2010年6月9日(水)9:00~10:10

場所

消費者委員会大会議室1

出席者

【専門委員】
 島田座長、大杉委員、田井委員、土田委員、仲田委員、野澤委員、橋本委員、松村委員、
 三木信夫委員、三木由希子委員、山本委員、吉村委員
【担当委員】
 中村委員長代理、日和佐委員
【説明者】
 消費者庁 成田企画課長
【消費者委員会事務局】
 齋藤審議官、原事務局長

議事次第

1.開会
2.公益通報者保護専門調査会の進め方について
3.公益通報者保護制度の現状について
4.閉会

配布資料 (資料は全てPDF形式となります。)

議事次第 (PDF形式:58KB)
【資料1】 公益通報者保護専門調査会の進め方について (PDF形式:64KB)
【資料2】 公益通報者保護制度説明資料 (PDF形式:310KB)
(参考資料1) 消費者委員会公益通報者保護専門調査会委員名簿 (PDF形式:67KB)
(参考資料2) 消費者委員会運営規程 (PDF形式:70KB)
(参考資料3) 消費者委員会公益通報者保護専門調査会設置・運営規程 (PDF形式:97KB)
(参考資料4-1) 公益通報者保護法関連資料 (参考資料4-2) 公益通報者保護制度に関する調査結果(概要) (PDF形式:434KB)
(参考資料4-3) 公益通報者保護制度のあり方に関する懇談会における主な議論等

≪1.開 会≫

○齋藤審議官 本日は皆様、お忙しいところをお集まりいただき、ありがとうございます。
 ただいまから「消費者委員会公益通報者保護専門調査会」の第1回会合を開催いたします。
 私は内閣府の方で消費者委員会担当の審議官を務めております齋藤でございます。よろしくお願いします。本来でありますれば、原事務局長が議事進行のお手伝いをするところでございますけれども、ほかの会議が今、同時に動いておりまして、その関係でしばらくの間、進行役を務めさせていただきます。
 公益通報者保護専門調査会につきましては、本日が発足後、初めての会合となります。お手元の参考資料1をごらんいただきますと、この調査会の委員名簿を付けております。お名前等を御確認いただければと思います。
 消費者委員会から、中村委員、日和佐委員がこの専門調査会の担当委員として調査審議に参画いたします。
 本日は、所用により、大村委員、渡邊委員が御欠席でございます。

提供データ:

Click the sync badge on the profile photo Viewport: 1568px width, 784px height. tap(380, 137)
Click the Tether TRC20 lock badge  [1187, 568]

作業指示:
A. 専門調査会の議事録から、「(参考資料3) 消費者委員会公益通報者保護専門調査会設置・運営規程 (PDF形式:97KB)」を含む語句で始め、「て調査審議に参画いたします。」の後で終わる部分を、一字も変えずに書き写して返すこと。
B. 専門調査会の議事録を、示されている最後の文の次から書き継ぐこと。

解答:
A.
(参考資料3) 消費者委員会公益通報者保護専門調査会設置・運営規程 (PDF形式:97KB)
(参考資料4-1) 公益通報者保護法関連資料 (参考資料4-2) 公益通報者保護制度に関する調査結果(概要) (PDF形式:434KB)
(参考資料4-3) 公益通報者保護制度のあり方に関する懇談会における主な議論等

≪1.開 会≫

○齋藤審議官 本日は皆様、お忙しいところをお集まりいただき、ありがとうございます。
 ただいまから「消費者委員会公益通報者保護専門調査会」の第1回会合を開催いたします。
 私は内閣府の方で消費者委員会担当の審議官を務めております齋藤でございます。よろしくお願いします。本来でありますれば、原事務局長が議事進行のお手伝いをするところでございますけれども、ほかの会議が今、同時に動いておりまして、その関係でしばらくの間、進行役を務めさせていただきます。
 公益通報者保護専門調査会につきましては、本日が発足後、初めての会合となります。お手元の参考資料1をごらんいただきますと、この調査会の委員名簿を付けております。お名前等を御確認いただければと思います。
 消費者委員会から、中村委員、日和佐委員がこの専門調査会の担当委員として調査審議に参画いたします。

B.
本専門調査会の座長につきましては、5月28日の第25回消費者委員会におきまして、消費者委員会の松本委員長から指名がありまして、島田陽一委員にお務めいただくこととなっております。
 それでは、島田座長、議事進行をよろしくお願いいたします。

○島田座長 このたび、公益通報者保護専門調査会の座長を務めることとなりました、島田でございます。どうぞよろしくお願い申し上げます。
 本日は第1回会合でございますので、最初の本専門調査会を消費者委員会に置くことになった経緯につきまして、事務局の方が御説明をお願いいたします。

○齋藤審議官 公益通報者保護専門調査会を消費者委員会に置くことになった経緯などについて、御説明させていただきます。昨年の通常国会の審議を経まして、消費者庁関連三法が成立、施行されました。それによりまして、消費者庁及び消費者委員会が設置されたわけでございますが、これに伴いまして、公益通報者保護法が内閣府から消費者庁に移管されております。一方、消費者委員会につきましても同じく設置法の規定に基づきまして、公益通報者の保護に関する基本的な政策に関する重要事項についての調査審議を行うことが所掌事務となっております。
 そこで消費者委員会におきましては、第10回消費者委員会において、お手元の参考資料3にございます公益通報者保護専門調査会設置・運営規程が決定されまして、消費者委員会の下に専門調査会を設置することとなりました。その後、本日お集まりの皆様に委員となっていただくための所要の手続を進めまして、本日この第1回の会議を開くこととなった次第でございます。皆様におかれましては、これからの審議をよろしくお願いいたします。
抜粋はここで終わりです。